2001年12月20日 ブラジル盤700枚入荷のお知らせ!

 .....とはいえ、700枚すべてがレアー盤ばらば、これは事件なのですが、ブラジルの、まあフツーの音楽マニアの人が買い集めて送ってくれた700枚なので、玉石混淆いろいろあります。当然、レアー盤ばかりではありません。というよりも、どちらかといえば、よく見かけるフツーのブラジル盤中古LPの方が多いかも知れません。だがしかし安い!例えば、当店あたりで、通常ならば¥2800ぐらいで売っている品物が¥1800 ぐらいで買える....!これは本当のブラジル音楽ファンには、たまらないチャンスかも知れません!?MPB〜サンバ〜ショーロ中心の700枚ということで、できるだけ安く売りたい。とはいえ委託販売なんで、それなりに制約はあるんですが.....。まあ、よくよく考えてみれば、全然たいしたことではないんですが、700枚もあれば、1枚ぐらいは、お気にめすものもあるんじゃないかと、そう思うしだいでありまして...。で、ここだけの話しですが、クリスマス・イヴの晩から店頭に出しますんで、よろしく!という、そういうことです。こんなページを見ている人で、しかもクリスマス・イヴに約束がなくて、しかもブラジル音楽のハシからハシまで、どうしようもなく好き、なんていう方は、たぶん、多く見積もっても3人ぐらいしかいないとは思いますが?その3人のための告知、ということで、考えてみれば、美しい告知です、ね。

2000年12月8日 マリア・クレウーザ、幻の?ファースト・アルバム入荷しました!

MARIA CREUZA/APOLO 11(JLP NO.9004)

 こういう商売を続けていると、中古レコードに関して、そうそうびっくりするようなアイテムには遭遇しなくなるものなんですが.....、いちいちびっくりしていると、疲れてしまうし、びっくりしたついでにトンデモナイ値段を付けたりして、恥をかいてしまったり、まあ、つとめてクールに、あらゆる商品に関して、いつでも適正な値段を用意できるよう冷静に対処すべきだとは思いつつ.....、でも、これには比較的、思いきった値段を付けてしまいました。

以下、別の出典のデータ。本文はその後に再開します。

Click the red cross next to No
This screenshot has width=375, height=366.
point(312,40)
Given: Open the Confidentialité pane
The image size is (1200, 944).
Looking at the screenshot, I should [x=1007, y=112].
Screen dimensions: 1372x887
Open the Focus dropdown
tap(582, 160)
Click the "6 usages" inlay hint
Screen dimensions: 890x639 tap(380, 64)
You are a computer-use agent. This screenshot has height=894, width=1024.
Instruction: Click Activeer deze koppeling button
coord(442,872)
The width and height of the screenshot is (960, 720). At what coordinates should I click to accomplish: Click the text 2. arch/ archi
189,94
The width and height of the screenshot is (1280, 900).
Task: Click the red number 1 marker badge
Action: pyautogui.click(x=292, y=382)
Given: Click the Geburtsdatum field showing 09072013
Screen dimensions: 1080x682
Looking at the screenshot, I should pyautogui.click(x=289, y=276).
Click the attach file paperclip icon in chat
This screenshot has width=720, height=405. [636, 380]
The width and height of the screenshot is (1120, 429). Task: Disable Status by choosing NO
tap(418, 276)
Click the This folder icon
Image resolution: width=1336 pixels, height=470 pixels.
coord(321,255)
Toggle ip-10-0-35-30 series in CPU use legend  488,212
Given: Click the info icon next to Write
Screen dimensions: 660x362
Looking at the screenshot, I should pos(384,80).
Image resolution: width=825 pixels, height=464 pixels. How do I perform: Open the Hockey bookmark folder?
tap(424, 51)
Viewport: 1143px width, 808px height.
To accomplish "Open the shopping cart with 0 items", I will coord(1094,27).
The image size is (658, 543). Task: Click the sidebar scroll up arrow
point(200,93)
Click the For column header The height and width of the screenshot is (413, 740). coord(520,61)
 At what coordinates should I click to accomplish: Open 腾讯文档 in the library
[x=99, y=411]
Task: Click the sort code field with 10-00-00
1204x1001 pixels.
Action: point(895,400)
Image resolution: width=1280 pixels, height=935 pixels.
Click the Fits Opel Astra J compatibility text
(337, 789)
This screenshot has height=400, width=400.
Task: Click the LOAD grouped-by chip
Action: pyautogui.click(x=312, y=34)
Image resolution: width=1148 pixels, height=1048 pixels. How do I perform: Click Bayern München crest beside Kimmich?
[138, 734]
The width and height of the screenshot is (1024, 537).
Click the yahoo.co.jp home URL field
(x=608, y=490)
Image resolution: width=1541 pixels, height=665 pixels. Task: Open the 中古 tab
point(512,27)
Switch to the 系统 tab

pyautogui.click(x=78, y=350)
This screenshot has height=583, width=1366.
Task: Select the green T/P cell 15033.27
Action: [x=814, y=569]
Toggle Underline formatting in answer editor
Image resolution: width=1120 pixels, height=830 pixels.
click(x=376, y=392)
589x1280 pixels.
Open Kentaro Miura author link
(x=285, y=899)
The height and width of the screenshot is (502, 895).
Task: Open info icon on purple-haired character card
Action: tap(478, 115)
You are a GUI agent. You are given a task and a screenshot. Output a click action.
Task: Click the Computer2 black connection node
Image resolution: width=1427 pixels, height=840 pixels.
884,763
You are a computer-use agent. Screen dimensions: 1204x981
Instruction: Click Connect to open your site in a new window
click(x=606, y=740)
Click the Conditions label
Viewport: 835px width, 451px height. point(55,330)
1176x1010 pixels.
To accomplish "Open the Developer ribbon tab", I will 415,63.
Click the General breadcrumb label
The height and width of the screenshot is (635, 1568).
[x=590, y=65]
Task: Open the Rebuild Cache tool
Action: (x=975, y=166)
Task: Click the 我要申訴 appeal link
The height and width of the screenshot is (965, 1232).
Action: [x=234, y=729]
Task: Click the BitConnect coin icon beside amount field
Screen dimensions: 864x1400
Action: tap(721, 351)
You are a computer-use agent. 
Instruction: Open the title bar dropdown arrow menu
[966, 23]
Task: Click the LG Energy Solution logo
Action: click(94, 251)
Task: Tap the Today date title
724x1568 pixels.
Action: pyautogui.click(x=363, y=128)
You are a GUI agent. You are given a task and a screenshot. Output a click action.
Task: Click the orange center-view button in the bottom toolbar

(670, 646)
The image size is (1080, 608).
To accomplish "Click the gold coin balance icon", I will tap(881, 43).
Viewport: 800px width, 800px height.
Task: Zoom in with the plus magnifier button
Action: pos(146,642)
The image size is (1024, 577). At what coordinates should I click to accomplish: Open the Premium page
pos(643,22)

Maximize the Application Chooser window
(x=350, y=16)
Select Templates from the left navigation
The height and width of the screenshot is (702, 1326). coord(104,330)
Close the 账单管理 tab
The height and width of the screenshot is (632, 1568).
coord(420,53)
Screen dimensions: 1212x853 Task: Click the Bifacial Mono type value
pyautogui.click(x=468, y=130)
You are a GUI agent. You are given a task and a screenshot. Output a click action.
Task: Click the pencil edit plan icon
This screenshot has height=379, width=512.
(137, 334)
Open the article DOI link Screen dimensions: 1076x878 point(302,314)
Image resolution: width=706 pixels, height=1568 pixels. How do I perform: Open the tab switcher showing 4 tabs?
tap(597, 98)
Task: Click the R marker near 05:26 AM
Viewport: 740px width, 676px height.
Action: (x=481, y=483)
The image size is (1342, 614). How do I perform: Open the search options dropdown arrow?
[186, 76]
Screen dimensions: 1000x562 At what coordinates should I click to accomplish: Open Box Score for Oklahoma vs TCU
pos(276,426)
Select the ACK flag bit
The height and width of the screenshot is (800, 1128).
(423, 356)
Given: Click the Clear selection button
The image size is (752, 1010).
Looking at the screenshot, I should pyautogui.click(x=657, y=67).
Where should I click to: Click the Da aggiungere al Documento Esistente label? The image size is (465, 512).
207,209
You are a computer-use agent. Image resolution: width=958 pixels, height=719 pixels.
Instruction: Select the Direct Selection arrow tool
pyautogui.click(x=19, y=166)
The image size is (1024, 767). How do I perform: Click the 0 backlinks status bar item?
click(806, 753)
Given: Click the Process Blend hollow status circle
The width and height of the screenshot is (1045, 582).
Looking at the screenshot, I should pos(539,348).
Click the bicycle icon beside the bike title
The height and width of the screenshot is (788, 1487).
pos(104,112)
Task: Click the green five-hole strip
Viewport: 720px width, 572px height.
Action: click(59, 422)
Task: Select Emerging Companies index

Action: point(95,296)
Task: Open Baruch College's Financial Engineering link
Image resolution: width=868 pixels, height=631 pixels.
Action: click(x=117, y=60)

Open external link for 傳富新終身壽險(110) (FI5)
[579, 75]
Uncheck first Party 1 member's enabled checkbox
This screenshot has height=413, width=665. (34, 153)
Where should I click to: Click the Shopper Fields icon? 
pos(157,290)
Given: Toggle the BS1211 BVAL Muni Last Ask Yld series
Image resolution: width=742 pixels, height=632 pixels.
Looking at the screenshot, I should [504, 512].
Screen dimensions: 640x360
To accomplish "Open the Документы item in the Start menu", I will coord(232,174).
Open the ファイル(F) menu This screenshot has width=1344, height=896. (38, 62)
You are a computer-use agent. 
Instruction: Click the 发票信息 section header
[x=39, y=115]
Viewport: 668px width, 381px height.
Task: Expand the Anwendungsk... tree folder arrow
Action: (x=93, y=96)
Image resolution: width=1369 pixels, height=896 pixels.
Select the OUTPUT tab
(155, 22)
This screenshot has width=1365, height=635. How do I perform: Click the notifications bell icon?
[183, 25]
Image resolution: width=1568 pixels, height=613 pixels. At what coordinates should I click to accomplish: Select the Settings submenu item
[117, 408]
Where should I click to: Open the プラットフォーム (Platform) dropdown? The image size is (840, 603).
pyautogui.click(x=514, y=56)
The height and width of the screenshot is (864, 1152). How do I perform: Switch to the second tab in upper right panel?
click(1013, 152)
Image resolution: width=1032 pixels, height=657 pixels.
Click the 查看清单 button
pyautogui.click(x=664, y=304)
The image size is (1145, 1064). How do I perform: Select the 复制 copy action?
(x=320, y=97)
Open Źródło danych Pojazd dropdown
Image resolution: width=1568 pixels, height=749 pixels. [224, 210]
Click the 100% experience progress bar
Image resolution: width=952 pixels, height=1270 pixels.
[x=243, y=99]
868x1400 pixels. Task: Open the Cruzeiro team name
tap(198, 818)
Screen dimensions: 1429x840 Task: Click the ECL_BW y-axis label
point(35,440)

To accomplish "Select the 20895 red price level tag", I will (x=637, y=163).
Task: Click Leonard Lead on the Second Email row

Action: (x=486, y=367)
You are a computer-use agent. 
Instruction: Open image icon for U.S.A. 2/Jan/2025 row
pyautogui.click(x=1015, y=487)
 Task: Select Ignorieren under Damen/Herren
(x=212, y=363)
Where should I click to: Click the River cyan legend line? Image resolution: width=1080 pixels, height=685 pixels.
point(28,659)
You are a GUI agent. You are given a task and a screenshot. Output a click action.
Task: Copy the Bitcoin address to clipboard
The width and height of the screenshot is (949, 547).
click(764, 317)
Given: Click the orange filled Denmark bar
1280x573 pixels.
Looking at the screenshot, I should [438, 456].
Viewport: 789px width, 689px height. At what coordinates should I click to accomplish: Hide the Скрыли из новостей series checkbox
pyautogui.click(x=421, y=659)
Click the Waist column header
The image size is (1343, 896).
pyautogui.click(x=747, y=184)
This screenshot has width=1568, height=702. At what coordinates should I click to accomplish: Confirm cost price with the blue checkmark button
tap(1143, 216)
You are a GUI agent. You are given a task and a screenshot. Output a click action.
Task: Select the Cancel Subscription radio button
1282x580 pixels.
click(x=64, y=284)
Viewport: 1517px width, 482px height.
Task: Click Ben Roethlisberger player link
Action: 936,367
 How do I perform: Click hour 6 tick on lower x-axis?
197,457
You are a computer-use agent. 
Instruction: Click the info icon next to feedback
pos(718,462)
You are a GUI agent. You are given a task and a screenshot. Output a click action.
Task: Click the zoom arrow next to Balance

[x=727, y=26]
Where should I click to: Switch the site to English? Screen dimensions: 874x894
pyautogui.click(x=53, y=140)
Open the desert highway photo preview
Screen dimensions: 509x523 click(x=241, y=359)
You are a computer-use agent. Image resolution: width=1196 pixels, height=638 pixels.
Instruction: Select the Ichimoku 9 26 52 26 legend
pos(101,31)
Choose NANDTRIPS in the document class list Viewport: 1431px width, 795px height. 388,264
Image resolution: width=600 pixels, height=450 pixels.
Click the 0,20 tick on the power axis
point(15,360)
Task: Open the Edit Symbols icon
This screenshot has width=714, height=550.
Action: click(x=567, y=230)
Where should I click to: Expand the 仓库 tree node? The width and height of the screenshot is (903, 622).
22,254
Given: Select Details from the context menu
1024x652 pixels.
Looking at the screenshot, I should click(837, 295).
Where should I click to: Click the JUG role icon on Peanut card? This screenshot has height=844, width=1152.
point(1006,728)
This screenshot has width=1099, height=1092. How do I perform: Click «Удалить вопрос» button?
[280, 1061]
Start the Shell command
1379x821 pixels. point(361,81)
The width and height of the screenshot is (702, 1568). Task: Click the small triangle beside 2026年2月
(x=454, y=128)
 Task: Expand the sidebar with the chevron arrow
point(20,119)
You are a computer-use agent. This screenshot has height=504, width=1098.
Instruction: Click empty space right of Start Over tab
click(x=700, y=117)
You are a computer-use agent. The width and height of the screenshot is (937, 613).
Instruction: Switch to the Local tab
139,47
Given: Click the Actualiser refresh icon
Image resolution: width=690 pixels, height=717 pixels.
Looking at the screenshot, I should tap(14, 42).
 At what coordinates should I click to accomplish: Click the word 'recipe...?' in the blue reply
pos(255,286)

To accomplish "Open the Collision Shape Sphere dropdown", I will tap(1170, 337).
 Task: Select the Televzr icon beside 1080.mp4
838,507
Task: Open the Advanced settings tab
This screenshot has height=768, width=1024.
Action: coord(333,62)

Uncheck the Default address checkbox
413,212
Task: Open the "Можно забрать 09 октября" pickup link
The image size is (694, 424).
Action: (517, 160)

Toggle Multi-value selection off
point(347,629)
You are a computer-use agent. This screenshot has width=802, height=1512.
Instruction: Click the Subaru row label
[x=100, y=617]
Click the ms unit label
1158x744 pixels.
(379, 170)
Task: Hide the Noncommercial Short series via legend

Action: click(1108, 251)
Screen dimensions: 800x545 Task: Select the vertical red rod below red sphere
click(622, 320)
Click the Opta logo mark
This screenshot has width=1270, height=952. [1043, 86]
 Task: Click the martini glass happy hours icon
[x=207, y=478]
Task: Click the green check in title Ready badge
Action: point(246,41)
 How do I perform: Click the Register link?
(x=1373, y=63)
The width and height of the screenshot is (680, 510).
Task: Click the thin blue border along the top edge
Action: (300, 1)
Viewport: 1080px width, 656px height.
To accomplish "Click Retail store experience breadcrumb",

コンディションは完璧に<MINT>だし、興味のある方、お値段に関してはメールにてお問い合わせください。

 ところで、このレコード・ジャケットにもなっているアポロ11号が、月面着陸を果たしたのは1969年7月のことですから、本マリア・クレウ−ザ初のソロ名義アルバムも、その時期に録音=リリースされたことは間違いないと思います。APOLLOの綴りが間違っていることも愛嬌ですが、レコードに針を落とすと、いかにもの、紋切型のスペイシーなシンセ音、というか、宇宙音を背景にして、しっとりとしたボサノーヴァが始まってしまうのには泣けて来ます。マリアのヴォーカルは後年と変わらず感情をおさえつつ涼し気でありながら、若々しさも感じさせて、なかなか充実してますし、裏ジャケの写真では未だ整形前の可愛らしいお顔も確認できるというオマケもついてます。ほとんどの曲を書いているのが、あのアントニオ・カルロス&ジョカフィのアントニオ・カルロスで、これも悪くない、というか相当にいい。ついでにデュオ・ヴォーカルもとっています。ポスト・ボサノーヴァ的過渡期のアルバムとして、かなり充実してます。このアルバム発表後、翌70年あたりに、マリア・クレウーザはヴィニシウス・ジ・モラエスに見い出されツアーに同行したりして、71年にはRGEレコードと契約、その後の人気はブラジル音楽好きなら御存知のとおりということになるんですが、少なくとも、これまで、おおやけに知られるところでは、そのファースト・ソロ名義アルバムは、1971年頃にトッキーニョ&ヴィニシウスとアルゼンチンで録音した”YO...MARIA CREUZA”RGE盤ということになっていたと思います。でも、違ったんですねえ。それにしても、マリアほどの人気歌手のファースト・アルバムが、なぜ、これまでLP時代にも、CD時代に入っても再発されることがなかったのか、これは謎ですが、でも 本盤のレーベル所在地はバイ−アのサルヴァドールになっていて、JS. DISCOSというマイナー会社ですから、たぶん、ほどなく潰れちゃったんでしょうね、レーベル自体が。そういうことだと思います。そうだとすれば、当然、マスター・テープも残ってないんでしょうね。まあ、よくあることです。という推理というか、勘繰りが正解ならば、いやがうえにも本盤の付加価値は高まるわけで、当店としては思いきって付けた値段も、納得していただけるんじゃないかと、どのようなものでしょうか.....。